# What to do:
Reproduce the material starting at the line containing "Task: Click the agent-sec-seharden.md" and ending at the line containing "[x=84, y=201]", substituting "info icon" for "warning icon" and leaving everything else as it is.

## START

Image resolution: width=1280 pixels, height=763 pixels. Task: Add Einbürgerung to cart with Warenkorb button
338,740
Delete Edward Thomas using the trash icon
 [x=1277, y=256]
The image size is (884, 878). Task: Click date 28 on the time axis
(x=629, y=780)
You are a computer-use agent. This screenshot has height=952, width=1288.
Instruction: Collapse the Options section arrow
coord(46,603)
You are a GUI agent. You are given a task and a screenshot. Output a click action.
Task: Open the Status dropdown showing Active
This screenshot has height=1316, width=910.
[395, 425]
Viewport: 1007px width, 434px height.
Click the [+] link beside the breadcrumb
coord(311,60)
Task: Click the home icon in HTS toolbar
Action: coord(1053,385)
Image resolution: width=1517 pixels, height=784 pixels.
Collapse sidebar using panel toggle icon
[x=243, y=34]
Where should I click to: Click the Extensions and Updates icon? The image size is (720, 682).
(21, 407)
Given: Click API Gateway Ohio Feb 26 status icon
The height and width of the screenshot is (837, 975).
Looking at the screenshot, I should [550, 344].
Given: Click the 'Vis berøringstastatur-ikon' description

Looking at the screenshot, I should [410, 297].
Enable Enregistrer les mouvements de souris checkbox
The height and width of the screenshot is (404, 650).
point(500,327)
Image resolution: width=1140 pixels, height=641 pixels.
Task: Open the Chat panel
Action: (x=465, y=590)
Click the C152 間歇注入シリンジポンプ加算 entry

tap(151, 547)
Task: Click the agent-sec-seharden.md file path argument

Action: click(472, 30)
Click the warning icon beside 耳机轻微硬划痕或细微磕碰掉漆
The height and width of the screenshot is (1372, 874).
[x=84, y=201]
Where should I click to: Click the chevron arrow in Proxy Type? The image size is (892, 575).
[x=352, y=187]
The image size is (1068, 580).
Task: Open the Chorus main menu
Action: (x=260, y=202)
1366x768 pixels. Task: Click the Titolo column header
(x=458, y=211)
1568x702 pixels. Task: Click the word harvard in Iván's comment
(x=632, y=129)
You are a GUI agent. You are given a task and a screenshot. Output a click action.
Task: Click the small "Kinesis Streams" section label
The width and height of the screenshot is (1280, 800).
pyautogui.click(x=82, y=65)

## END

# Output for this exercise:
Task: Click the agent-sec-seharden.md file path argument

Action: click(472, 30)
Click the info icon beside 耳机轻微硬划痕或细微磕碰掉漆
The height and width of the screenshot is (1372, 874).
[x=84, y=201]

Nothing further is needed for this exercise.